### DATA FOR THIS TASK

++++++

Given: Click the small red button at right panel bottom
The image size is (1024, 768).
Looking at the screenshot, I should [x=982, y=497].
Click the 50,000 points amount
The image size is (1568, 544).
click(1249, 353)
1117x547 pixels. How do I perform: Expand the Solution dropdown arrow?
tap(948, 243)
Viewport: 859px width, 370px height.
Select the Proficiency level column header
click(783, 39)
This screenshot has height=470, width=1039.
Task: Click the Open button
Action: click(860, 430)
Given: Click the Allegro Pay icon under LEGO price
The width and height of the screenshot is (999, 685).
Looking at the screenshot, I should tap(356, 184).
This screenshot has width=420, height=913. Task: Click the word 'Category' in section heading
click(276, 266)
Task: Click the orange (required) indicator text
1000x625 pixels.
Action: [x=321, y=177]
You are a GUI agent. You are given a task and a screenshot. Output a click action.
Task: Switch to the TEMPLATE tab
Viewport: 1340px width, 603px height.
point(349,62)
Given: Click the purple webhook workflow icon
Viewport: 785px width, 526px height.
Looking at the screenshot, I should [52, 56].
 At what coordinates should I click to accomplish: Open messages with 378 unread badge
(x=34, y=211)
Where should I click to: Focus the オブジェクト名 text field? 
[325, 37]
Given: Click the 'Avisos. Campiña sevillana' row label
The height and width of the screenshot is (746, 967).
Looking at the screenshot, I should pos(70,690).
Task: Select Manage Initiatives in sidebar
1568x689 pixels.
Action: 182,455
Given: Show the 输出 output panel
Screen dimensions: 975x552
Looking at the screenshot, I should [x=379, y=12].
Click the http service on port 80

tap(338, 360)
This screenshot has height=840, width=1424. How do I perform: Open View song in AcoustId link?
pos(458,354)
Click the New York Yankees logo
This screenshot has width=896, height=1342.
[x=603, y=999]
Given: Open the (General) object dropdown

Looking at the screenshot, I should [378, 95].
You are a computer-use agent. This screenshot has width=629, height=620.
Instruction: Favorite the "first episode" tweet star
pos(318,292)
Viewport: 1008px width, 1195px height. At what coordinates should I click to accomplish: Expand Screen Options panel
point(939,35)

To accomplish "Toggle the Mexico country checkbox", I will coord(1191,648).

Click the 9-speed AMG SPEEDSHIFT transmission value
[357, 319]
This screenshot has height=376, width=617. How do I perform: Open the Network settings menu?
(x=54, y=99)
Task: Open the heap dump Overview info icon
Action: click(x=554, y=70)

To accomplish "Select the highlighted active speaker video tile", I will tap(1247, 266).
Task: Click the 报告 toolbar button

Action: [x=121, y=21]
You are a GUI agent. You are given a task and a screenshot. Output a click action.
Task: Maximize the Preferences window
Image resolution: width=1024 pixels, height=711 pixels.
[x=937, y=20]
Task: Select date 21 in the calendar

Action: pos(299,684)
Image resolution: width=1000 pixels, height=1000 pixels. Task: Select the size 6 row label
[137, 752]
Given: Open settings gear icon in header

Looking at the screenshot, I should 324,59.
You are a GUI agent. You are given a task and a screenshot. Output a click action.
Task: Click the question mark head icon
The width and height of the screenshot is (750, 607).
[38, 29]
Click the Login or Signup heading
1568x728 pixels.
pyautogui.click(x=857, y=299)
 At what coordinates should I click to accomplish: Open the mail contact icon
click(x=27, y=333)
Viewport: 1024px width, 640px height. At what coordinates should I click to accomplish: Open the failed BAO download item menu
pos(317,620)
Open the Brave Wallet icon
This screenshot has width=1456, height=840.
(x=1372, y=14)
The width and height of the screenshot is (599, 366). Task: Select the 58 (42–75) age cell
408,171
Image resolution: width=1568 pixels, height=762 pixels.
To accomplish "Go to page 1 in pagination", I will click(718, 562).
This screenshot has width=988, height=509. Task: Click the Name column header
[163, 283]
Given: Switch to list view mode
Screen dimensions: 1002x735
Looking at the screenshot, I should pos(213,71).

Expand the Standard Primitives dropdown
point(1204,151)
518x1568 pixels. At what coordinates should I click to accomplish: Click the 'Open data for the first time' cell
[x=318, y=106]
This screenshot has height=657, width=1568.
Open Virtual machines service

++++++

### REQUIRED ACTION
Scan the listing for the string "Switch" and copy every line that carries it.

### RESULT FOR THIS TASK
Task: Switch to the TEMPLATE tab
Given: Switch to list view mode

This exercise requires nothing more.